Test System Setup
Processors: Intel Core 2 Extreme X6800 and E6700 (Supplied by Intel)
Memory: 2x 1GB DDR2-1066 Corsair
Hard Disk: Seagate 7200.9 500GB SATA (Supplied by Seagate)
Graphics Card: nVidia GeForce 7800GT
Motherboard: Gigabyte P965-DQ6 (Supplied by Gigabyte)
Operating System: Microsoft Windows XP Professional SP2
Drivers: Intel INF 184.108.40.2061, nVidia ForceWare 91.31 and DX9c
Here we are going to test the Core 2 Duo E6700 and Core 2 Extreme to their maximum possible overclocking potential using an air cooling solution provided by Gigabyte. We are using the Neon 775 from Gigabyte; however, we have placed a larger and quieter fan onboard as we didn't want the PRM system to run, hence controlling the fan speeds. We wanted the fan to spin at 100% all of the time to prevent premature heating of the heatsink.
We have used the Gigabyte P965-DQ6 motherboard which is based on Intel's P965 chipset - it ranked extremely well in our review when it comes to overclocking (and other aspects), so we decided to use this motherboard for this article.
In our testing we managed to hit with our Core 2 Duo E6700 a maximum speed of 3.37GHz with a 10x multiplier and a FSB of 337MHz with DRAM at 1:1.

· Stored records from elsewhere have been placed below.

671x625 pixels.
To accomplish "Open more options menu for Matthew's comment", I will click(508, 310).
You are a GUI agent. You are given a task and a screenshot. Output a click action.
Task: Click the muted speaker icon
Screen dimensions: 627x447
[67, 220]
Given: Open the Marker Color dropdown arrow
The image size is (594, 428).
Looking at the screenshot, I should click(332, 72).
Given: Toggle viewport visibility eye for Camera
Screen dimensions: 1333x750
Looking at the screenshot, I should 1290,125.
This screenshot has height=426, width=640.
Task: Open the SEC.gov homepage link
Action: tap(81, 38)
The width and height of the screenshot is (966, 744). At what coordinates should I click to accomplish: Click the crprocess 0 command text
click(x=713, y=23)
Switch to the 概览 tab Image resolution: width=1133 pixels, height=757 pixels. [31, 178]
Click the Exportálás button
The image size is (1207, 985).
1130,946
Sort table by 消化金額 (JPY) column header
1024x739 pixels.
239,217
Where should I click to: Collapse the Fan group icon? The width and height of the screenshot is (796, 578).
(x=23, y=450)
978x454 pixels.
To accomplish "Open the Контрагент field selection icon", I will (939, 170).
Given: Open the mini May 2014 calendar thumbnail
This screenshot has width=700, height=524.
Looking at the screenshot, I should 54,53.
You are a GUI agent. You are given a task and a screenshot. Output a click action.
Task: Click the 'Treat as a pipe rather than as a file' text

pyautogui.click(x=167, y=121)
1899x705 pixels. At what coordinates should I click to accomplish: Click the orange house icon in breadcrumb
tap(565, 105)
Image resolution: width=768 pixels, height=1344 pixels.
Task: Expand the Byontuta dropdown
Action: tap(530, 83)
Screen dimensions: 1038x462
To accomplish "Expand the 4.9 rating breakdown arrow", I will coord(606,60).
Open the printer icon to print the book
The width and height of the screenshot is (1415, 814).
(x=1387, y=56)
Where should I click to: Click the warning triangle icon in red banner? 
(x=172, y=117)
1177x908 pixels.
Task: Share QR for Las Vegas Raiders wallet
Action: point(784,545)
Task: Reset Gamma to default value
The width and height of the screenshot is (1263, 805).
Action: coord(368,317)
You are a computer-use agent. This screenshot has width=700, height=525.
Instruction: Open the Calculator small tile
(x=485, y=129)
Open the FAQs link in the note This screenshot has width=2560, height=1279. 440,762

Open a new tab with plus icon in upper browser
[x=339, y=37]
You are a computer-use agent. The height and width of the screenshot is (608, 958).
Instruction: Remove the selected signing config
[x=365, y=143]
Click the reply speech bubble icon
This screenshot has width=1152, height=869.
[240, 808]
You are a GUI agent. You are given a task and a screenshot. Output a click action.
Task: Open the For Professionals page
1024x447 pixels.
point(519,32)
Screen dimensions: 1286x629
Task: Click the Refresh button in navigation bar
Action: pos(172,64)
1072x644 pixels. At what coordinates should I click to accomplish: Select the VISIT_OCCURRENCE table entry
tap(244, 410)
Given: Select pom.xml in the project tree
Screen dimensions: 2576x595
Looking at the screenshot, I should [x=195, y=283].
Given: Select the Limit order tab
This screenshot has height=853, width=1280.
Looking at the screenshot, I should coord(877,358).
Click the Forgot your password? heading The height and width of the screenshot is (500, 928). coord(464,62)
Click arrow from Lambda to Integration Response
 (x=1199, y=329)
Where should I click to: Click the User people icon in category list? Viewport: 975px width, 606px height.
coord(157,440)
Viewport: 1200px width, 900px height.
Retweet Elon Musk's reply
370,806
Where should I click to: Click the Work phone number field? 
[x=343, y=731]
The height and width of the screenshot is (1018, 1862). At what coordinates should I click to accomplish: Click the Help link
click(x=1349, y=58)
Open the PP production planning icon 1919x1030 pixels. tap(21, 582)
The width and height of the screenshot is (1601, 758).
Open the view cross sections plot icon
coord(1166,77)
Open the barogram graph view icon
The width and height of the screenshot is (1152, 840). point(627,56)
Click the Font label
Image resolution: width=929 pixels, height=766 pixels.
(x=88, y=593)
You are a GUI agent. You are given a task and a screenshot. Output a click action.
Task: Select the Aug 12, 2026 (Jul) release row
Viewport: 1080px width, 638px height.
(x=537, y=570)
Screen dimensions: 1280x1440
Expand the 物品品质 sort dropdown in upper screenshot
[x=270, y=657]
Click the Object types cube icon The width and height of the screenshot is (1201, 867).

Our Core 2 Extreme X6800 processor managed a little better with a speed hitting 3.61GHz using an 11x multiplier and a FSB of 329MHz with DRAM at 1:1.
In our results was have five charts - the processors running at stock speeds, running at their maximum overclocked speed and we have the Core 2 Extreme clocked at 3.37GHz using the same 10x 337Mhz FSB as the Core 2 Duo to show the difference (if any) in the processors at the same clock speeds.
Temperatures you may be wondering about. We are happy to report that the Core 2 Duo at its maximum speed sat at 47 degrees C at idle and topped out at 56 degrees C at full load. Core 2 Extreme sat at 49 degrees C idle and topped out at 59 degrees C under load.
With both processors we raised the core voltages; we set both processors at 1.475v. Settings above this simply aren't advisable on air. Later we might look into extreme cooling with voltage mods but this is a look at what you can expect from overclocking a machine for the average Joe, which is the aim of our article today.